As it stands at the time of this writing, there is still no clear winner in the race for the White House, and there may not be for some time. On Wednesday afternoon, it looked as though Joe Biden was beginning to cut off some of President Trump’s paths to victory, but anything could still happen.
But there were plenty of places in this country where politicians weren’t the only thing on the ballot, and some of the initiatives up for vote were extremely wild.
Oregon made history Tuesday in the movement to reconsider the nation’s war on drugs by becoming the first state to decriminalize small amounts of heroin and other street drugs.
Voters overwhelmingly supported Measure 110, a coup for the New York-based Drug Policy Alliance, the same criminal justice reform group that backed Oregon’s successful marijuana legalization effort in 2014.
The vote was overwhelming, with 59% in favor of the measure.
Peter Zuckerman, campaign manager for Measure 110, called the win “a big step forward.”
“Today is a huge day of celebration but the work is not over and we have a lot more work to do to win a better system for everybody,” he said.
The new law would drastically alter the way police interact with drug offenders.

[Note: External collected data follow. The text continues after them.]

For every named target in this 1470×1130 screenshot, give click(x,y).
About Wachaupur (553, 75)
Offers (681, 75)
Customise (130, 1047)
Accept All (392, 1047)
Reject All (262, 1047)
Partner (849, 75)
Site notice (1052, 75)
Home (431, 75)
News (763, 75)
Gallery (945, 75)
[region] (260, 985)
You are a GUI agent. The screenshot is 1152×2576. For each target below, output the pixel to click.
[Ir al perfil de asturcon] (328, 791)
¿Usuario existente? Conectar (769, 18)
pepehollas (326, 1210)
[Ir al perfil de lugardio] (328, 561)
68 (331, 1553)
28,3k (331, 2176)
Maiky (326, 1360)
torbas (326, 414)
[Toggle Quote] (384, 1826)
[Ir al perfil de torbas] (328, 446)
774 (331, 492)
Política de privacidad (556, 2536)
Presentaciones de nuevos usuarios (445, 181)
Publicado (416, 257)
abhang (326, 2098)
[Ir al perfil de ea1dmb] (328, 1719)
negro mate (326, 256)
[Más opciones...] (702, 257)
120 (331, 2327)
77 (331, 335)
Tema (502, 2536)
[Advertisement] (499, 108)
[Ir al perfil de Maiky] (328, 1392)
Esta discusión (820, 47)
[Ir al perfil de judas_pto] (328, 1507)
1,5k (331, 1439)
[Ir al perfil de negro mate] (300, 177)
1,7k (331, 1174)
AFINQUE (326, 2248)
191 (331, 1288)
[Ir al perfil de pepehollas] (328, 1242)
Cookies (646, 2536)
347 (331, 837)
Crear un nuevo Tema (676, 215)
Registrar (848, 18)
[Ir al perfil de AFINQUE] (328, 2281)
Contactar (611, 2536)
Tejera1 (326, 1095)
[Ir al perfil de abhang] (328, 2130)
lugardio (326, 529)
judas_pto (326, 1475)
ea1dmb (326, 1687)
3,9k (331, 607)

It reduces misdemeanor drug possession to a non–criminal violation on par with a traffic offense. People with small amounts of drugs including heroin, cocaine, methamphetamine, ecstasy, LSD, psilocybin, methadone and oxycodone will get a ticket and face a $100 fine or have the option of being screened for a substance abuse disorder.
Those fines would become part of a broader fiscal initiative to fund treatment centers and housing for this affected by addiction.